Fr

30

Okt

2009

Jede(r) dritte 19-24-jährige(r) hat Jobängste

Aus einer Studie des Österreichischen Institutes für Jugendforschung mit dem Titel „Jugendliche in der Wirtschaftskrise“ geht hervor, dass speziell 19-24 jährige unter stark ausgeprägten Jobängsten leiden. „Die Ängste dieser Alterskategorie bestehen insbesondere darin, soziale Kontakte, Möglichkeit zur Selbstverwirklichung und das Gefühl gebraucht zu werden zu verlieren.
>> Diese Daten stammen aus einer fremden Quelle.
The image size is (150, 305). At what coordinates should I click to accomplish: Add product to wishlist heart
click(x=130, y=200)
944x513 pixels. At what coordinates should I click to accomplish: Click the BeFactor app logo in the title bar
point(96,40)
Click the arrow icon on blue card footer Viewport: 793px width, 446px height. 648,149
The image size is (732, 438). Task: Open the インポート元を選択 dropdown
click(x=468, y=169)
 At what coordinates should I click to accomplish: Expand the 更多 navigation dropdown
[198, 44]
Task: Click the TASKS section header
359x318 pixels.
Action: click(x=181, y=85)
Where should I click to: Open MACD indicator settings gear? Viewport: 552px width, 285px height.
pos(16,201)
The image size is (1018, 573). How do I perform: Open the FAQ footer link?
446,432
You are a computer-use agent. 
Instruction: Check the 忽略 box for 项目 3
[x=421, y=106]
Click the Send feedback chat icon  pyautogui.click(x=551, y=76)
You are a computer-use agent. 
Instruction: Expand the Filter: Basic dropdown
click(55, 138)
Jugendliche brauchen daher das Gefühl der Arbeitsplatzsicherheit, wie zum Beispiel in Form einer Jobgarantien“, so der Tiroler ÖGB Jugendsekretär Philip Wohlgemuth.

Besonders auffallend sind die stark ausgeprägten Wertigkeiten in Hinblick auf das Materielle. Mehr als 84 Prozent aller 19 bis 24-jährigen befürchten, dass das geringere Einkommen bei Arbeitslosigkeit zur Belastung werden kann. Knapp die Hälfte der Befragten gab an, bereits direkte Auswirkungen der Wirtschaftskrise verspürt zu haben, mit der primären Begründung Angst vor Verlust des Arbeitsplatzes zu haben. „Die ÖGB-Jugend fordert dringend Maßnahmen zur Beseitigung der jugendlichen Zukunftssorgen, denn diese Generation ist schließlich die Zukunft Tirols“, so Wohlgemuth abschließend.